== PROVIDED RECORDS

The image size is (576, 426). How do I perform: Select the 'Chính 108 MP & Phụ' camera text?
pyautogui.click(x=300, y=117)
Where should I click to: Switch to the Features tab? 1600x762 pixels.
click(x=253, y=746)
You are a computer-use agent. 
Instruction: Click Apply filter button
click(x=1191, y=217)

====
== PROVIDED RECORDS

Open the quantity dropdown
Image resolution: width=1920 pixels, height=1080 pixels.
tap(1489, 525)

====
== PROVIDED RECORDS

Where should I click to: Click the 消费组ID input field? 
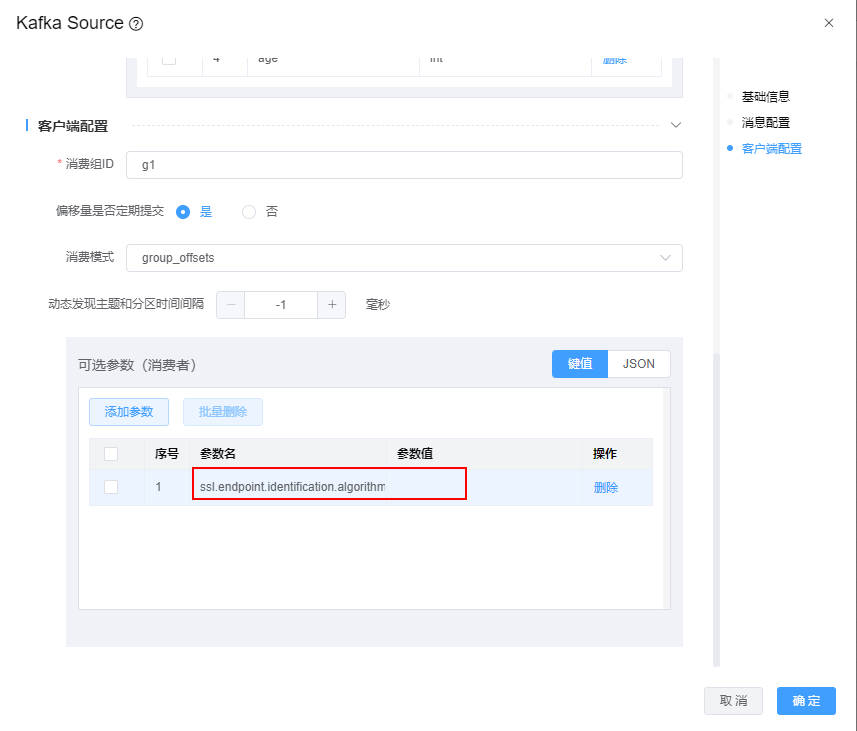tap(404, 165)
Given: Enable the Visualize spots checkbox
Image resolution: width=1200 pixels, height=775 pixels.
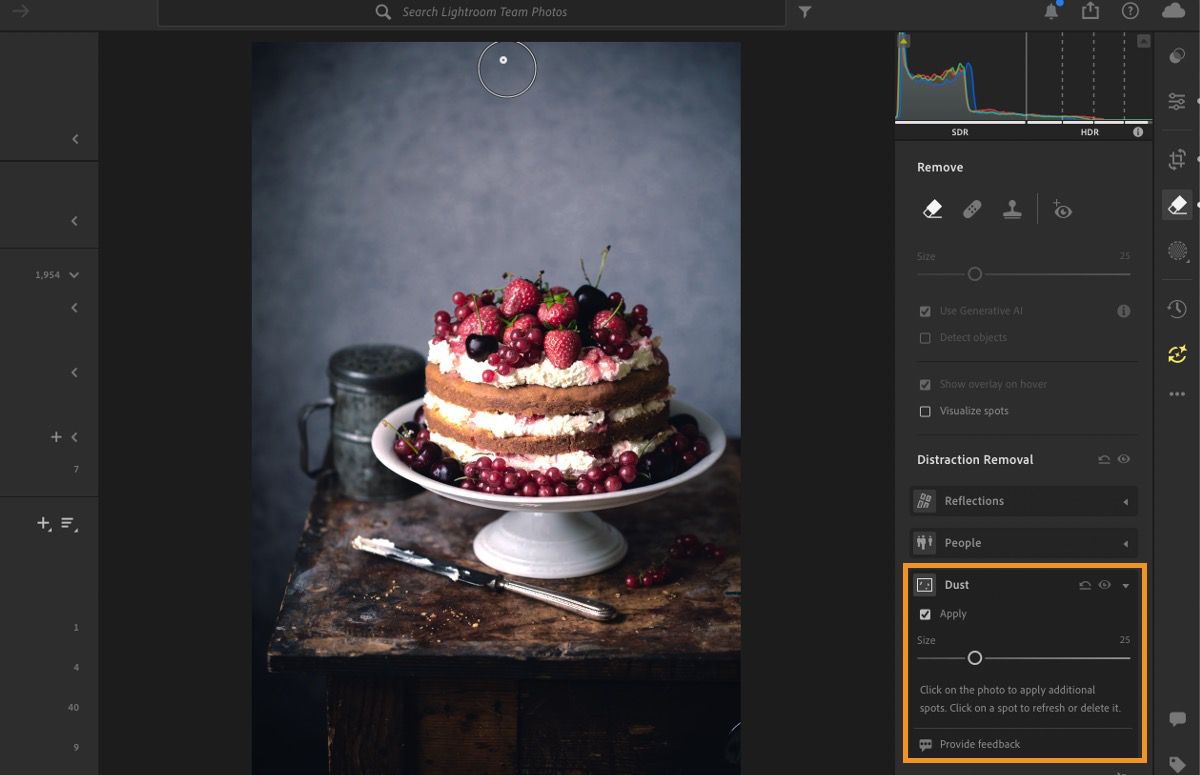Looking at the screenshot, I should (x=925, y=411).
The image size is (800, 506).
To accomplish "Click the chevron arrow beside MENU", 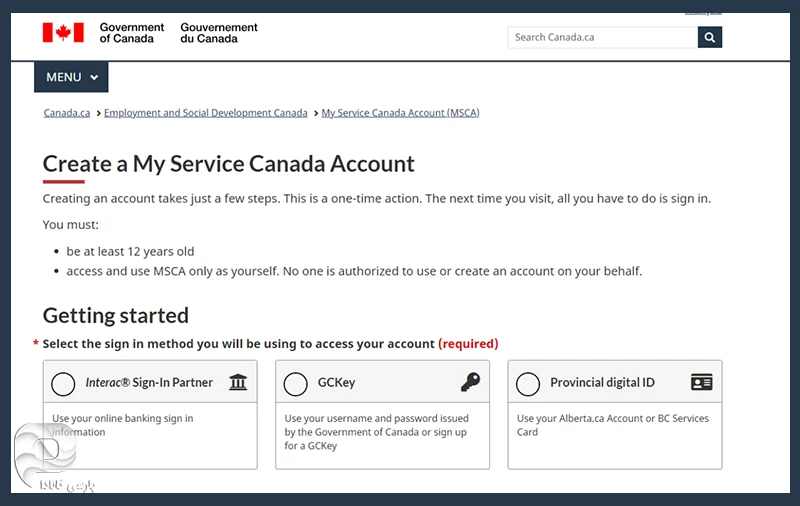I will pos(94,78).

====

# WHAT THIS TASK INVOLVES:
Output exactly the lines of the material above from the one containing "The image size is (576, 426)." up to and including the one containing "You are a computer-use agent.".

# YOUR SOLUTION:
The image size is (576, 426). How do I perform: Select the 'Chính 108 MP & Phụ' camera text?
pyautogui.click(x=300, y=117)
Where should I click to: Switch to the Features tab? 1600x762 pixels.
click(x=253, y=746)
You are a computer-use agent. 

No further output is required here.